Let's say that you are using Tor. When your traffic traverses Tor, it hits an end-point somewhere. That end-point knows that it is your end-point. Now, I'm a malicious individual... a spammer who needs CAPTCHAs solved. What do I do? I setup a Tor server and pass you my CAPTCHAs to solve. I don't believe it would be that difficult to inject CAPTCHAs into the mix. Your Tor connection comes into the server, but outbound HTTP passes through a proxy... this proxy is designed to display CAPTCHAs.

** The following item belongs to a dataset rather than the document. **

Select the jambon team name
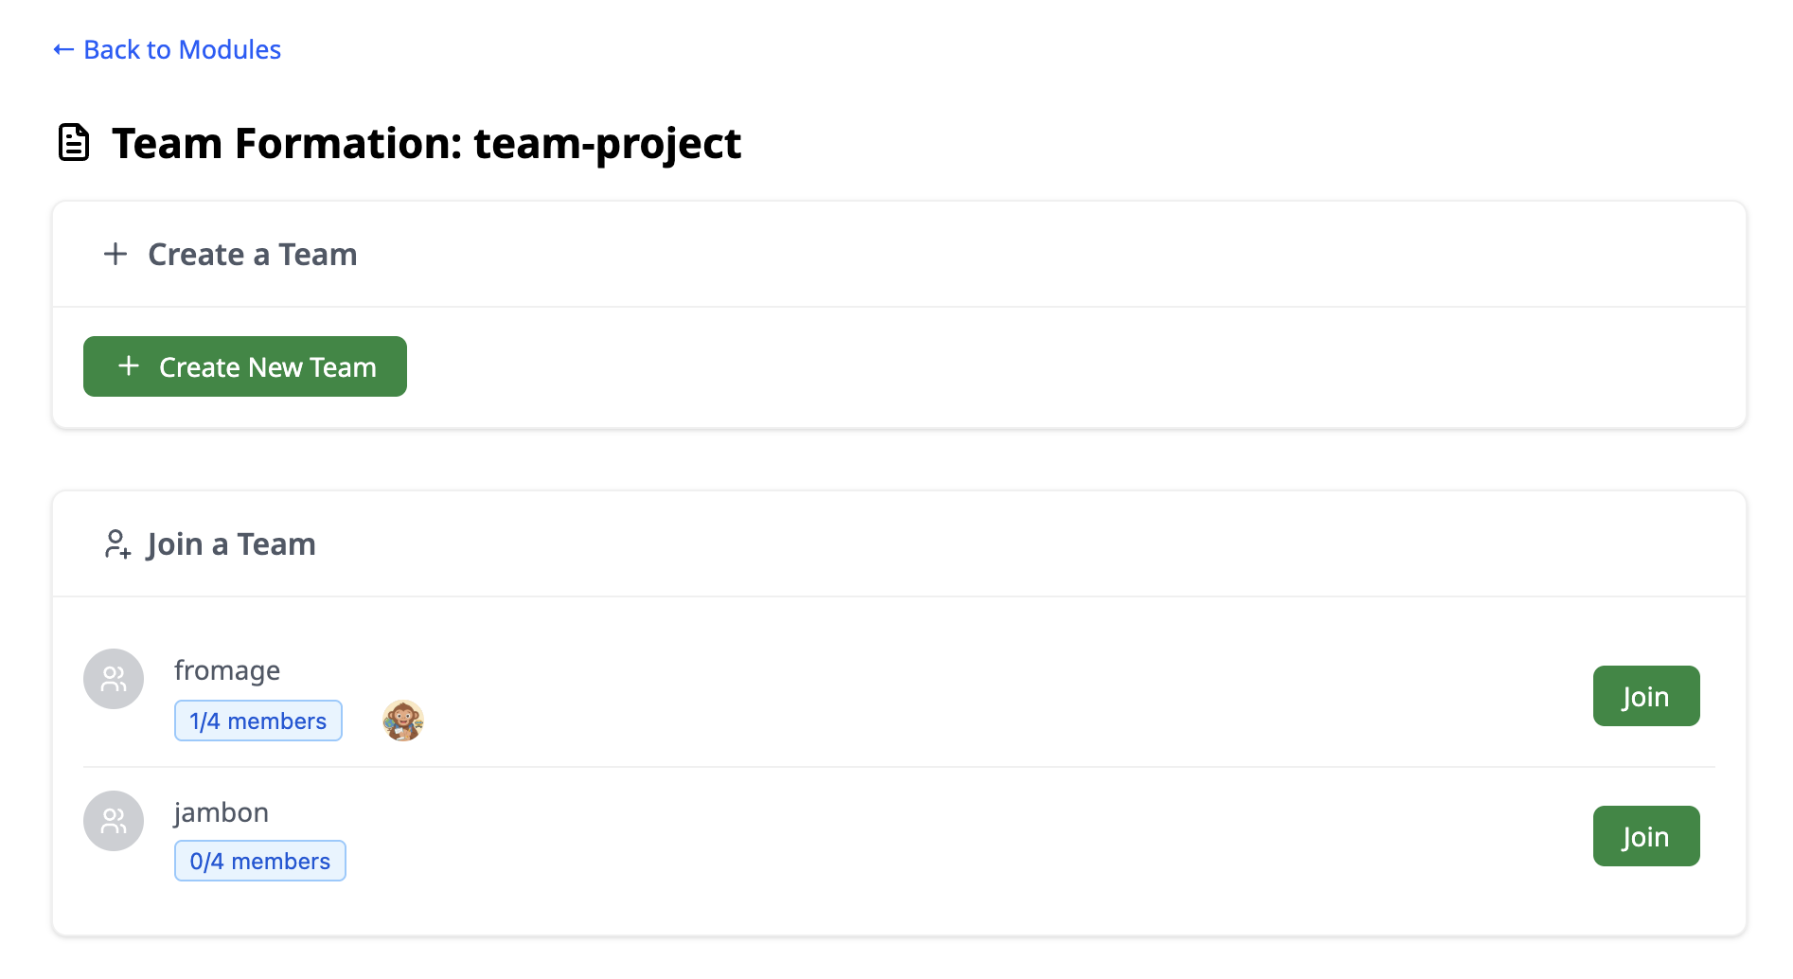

As I said, maybe this has already been discussed elsewhere, and maybe Tor even has protections against it. Either way, I'm really surprised that you don't hear about this more often. I've read about people paying to have CAPTCHAs solved... the only cost associated with this would be bandwidth. You could even expand on it to save bandwidth. A botnet deploys Tor across several thousand machines... these machines all forward the non-local HTTP traffic to "CAPTCHA proxies".
Since Tor users are accustomed to solving proxies for search engines and other big sites, they may not even notice these CAPTCHAs.
So let me know what you think... Thoughts, ideas, evidence of this, papers on this... it's all good.